Poll Result Shows the World Feels Less Secure with Trump
The world feels less secure with Donald Trump as US president, a recent poll says, adding that the majority of respondents in Germany, France, the UK and Brazil said they feel less safe since the Republican took office.
The poll was conducted by TNS Global, one of the largest research agencies worldwide, for Sputnik International news agency between February 16 and 22, 2017.
A total of 7,148 people across seven countries – France (1,004 people aged 16-64), Germany (1,014 people aged 16-64), Italy (1,050 people aged 16-54), Great Britain (1,037 people aged 16-64), the United States (1,027 people aged 18-64), Brazil (1,010 people aged 16-54) and Turkey (1,006 people aged 16-54) took part in the survey.
— Sputnik (@SputnikInt) April 11, 2017
The respondents were asked one question: “Will the world be more or less secure with President Trump?”
Germany has the highest percentage of people – 72 percent – who doubt that the world will be secure with Trump. It’s followed by France (64 percent), Brazil (60 percent) and the UK (55 percent).
In the US, 45 percent said they feel “less secure” with Trump as president, while only 28 percent say they feel protected with him in power.

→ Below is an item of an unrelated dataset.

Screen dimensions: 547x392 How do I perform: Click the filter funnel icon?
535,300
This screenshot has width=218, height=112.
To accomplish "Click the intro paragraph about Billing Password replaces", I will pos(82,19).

It’s been more than 80 days since Trump was sworn in as the 45th US president, with many of his decisions sparking controversy. In January, his executive order temporarily banning the citizens of seven Muslim-majority nations from entering the US caused outrage around the globe. Later, Trump revised the order and one of the banned countries, Iraq, was exempted from the list.
Following his inauguration, Trump also signed an executive order authorizing construction of a wall along the US-Mexico border to control immigration, saying afterwards that Mexico will pay for the construction costs “one way or another.”
The first months of the Trump administration were also marked with numerous scandals after the mainstream press claimed that members of the president’s camp had numerous connections with Russian officials. In February, Trump’s national security adviser, Michael Flynn, stepped down after a scandal erupted involving his phone conversations with Russia’s ambassador to the US, Sergey Kislyak.
The most-discussed of Trump’s moves so far, however, was his decision to fire 59 Tomahawk cruise missiles at the Shayrat airbase controlled by the Syrian Army on April 7. Washington claimed the strike was in response to an alleged chemical attack in Syria’s Idlib province, for which the US blamed the Syrian government. Syrian officials said that the strike killed at least six people, including civilians, and wounded several others.